Research interest in the potential anticancer benefits of tea centres on its rich content of flavonoid polyphenols, a plant-derived micronutrient group(Reference Weisburger1). The notable flavonoid polyphenols in tea catechin, epicatechin, epigallocatechin-3-gallate and proanthocyanidins(Reference Higdon and Frei3Reference Liao, Yang and Park5). The flavonoids in tea have been proposed to have anticancer benefits(Reference Williams, Spencer and Rice-Evans6). Whilst flavonoids do possess some antioxidant activity, this is not thought to be significant in vivo in the context of other more potent redox influencers(Reference Williams, Spencer and Rice-Evans6). The potential anticancer properties of tea are instead thought to include modulation of cell signalling pathways for oncogenic transformation, inflammation, apoptosis and angiogenesis(Reference Liao, Yang and Park5,Reference Pietinen, Malila and Virtanen7,Reference Voorrips, Goldbohm and van Poppel8) .

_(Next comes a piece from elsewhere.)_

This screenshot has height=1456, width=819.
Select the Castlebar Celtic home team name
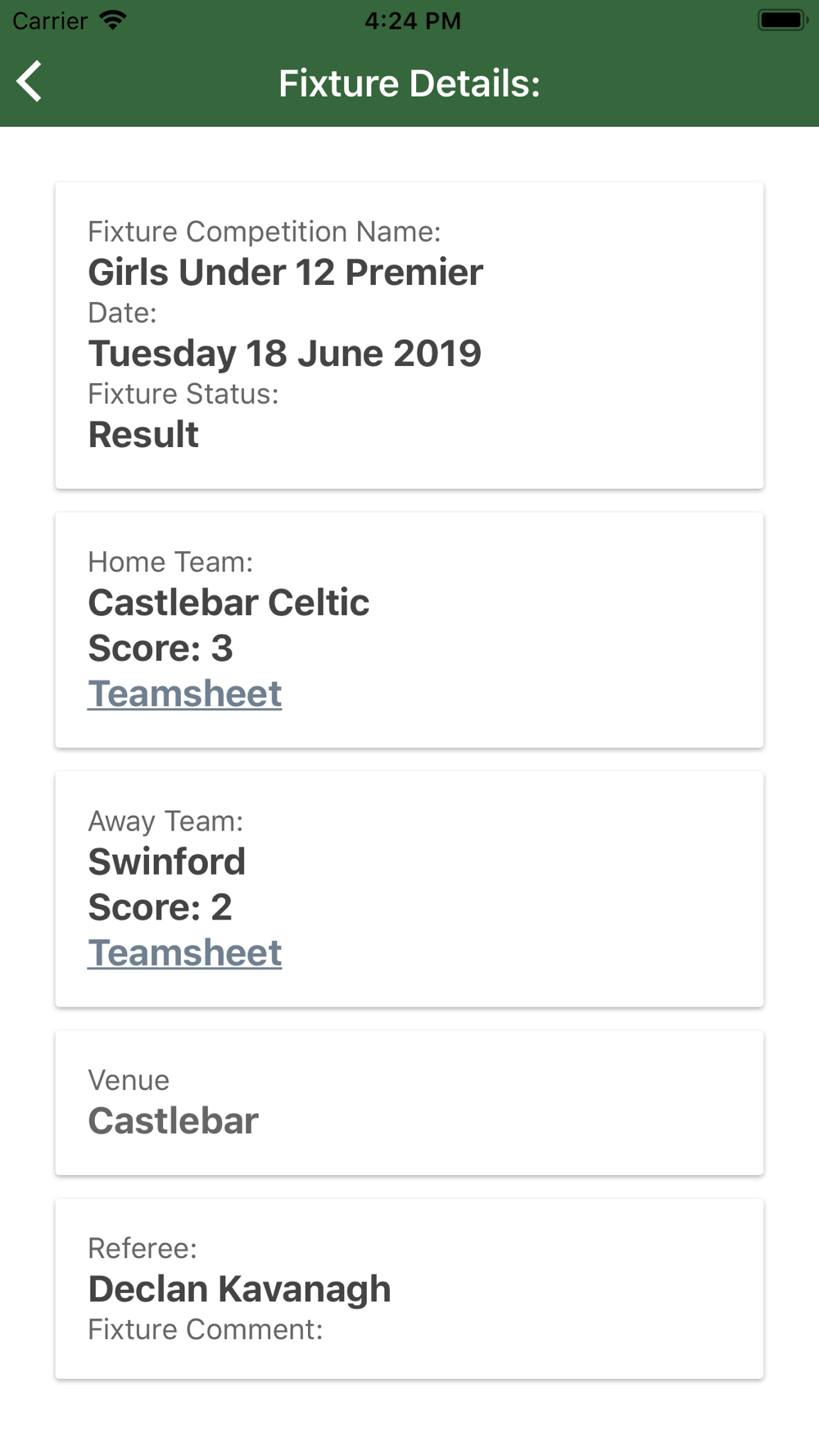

Clinical intervention studies in patients with a range of different cancers have involved small sample groups but have demonstrated good tolerability in some indication of possible clinical benefit. A phase II trial in forty-two patients from the Mayo Clinic administered a green tea extract to patients with previously untreated chronic lymphocytic leukaemia(Reference Shanafelt, Call and Zent9). In this single-arm study, fifteen patients experienced a > 20 % reduction in lymphocyte count. Additionally, eleven out of twelve patients with palpable lymphadenopathy had at least a 50 % reduction in palpable lymph node volume. There have also been a few studies examining green tea supplementation in established prostate cancer. A phase II single-arm study of twenty men administered green tea extract in the median 34-d interval between diagnosis with localised prostate cancer and radical prostatectomy(Reference McLarty, Bigelow and Smith10). Despite the short treatment duration, there was a mean 10·4 % decrease in prostate-specific antigen (P = 0·012). The double blind UK National Cancer Research Network (NCRN) pomi-T randomised 203 men with localised prostate cancer 6 months of either placebo or a supplement containing green tea extract, as well as extracts from other polyphenol-rich foods (pomegranate, broccoli and turmeric)(Reference Thomas, Williams and Sharma11). Men in the treatment group experienced a significantly lower median prostate-specific antigen rise (difference 63·8 % ANCOVA, P = 0·0008).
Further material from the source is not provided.